I think this depends a lot if you are doing repairs/add-ons in older properties or residential as in "new construction".

No one mentioned a MC/BX cutter...? I use MC exclusively for unfinished basements and garages -especially lighting systems, ceiling or wall receptacles for shops, heaters and the switch, laundry receptacles, etc. MC has been really good for running baseboard heat on the first floor where the wire comes up through the floor into the heaters. Surface mounted oven receptacles, dish washers, kick heaters, more.

A folding saw that fits sawzall blades. And get PLASTER BLADES! They last forever if you are cutting drywall or plaster.

A 4" grinder for cutting meter locks, pad-locked basements, panel locks, anything that is case-hardened. Great for adding receptacles in tile walls and concrete/cinder block.

People will laugh, but if you're just doing resi work, you don't need 4-6 fancy screw drivers; get a cheap 4/6 'n 1.

9.5" lineman's pliers (they feel so much better than 9"ers). Although I keep a hammer in my van, I use my lineman's as a hammer a lot -especially in tight places.

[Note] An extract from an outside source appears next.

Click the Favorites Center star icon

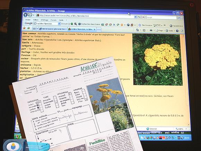click(x=24, y=28)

Retractable razor, NOT a knife. And either tape it up or get a plastic one since it's safer.

A 4' ladder. And write IN CAPITAL LETTERS in several places: "NO PAINT/NO PLASTER" ...because some **** on some job will grab it and then your ladder starts having flakey stuff that gets left at your customers' houses. Make sure that the GC knows you will walk the **** off the job if someone uses your ladder for painting.

Drop cloths. Also: I keep a door mat in my van which I put at the top of the basement stairs. My customers LOVE ME.

2" Painter's tape: I make a little "shelf" out of it so that any holes that I cut above it don't drop plaster dust near the inevitable crack between the drop cloth and the baseboard.

A 250+ lumen mini-flashlight that I can hold in my teeth if I have to. Also a headlamp; mine is allegedly 2,000 lumens and rechargeable.

A reversible stubby screw driver.

Later:
Cordless hammerdrill -18 volts minimum. A serious metal case that you love. I use a Bosch demolition hammerdrill case that is from the 1980s. It's survived 4 drills and it has SO much stuff in it. 4", 4 1/8", 4 1/4" hole saws.

Good fishing rods and ball-chains with LOTS of attachments. Magnetic fishing tools like Magna-Pull, magnetic tips for your fish rods, magnetic chains, and bullets for fishing tools. LOTS of magnets; I don't even use a helper anymore -if you are on a crew, everyone will be so impressed with how fast you are. Drop a magnetic chain in the wall from the 2nd or 3rd floor, drill a 3/4" hole in the basement ceiling, poke a rod up there with a magnet to snag the chain and you are done pulling wire by the time some dude is still trying to make a bigger hole.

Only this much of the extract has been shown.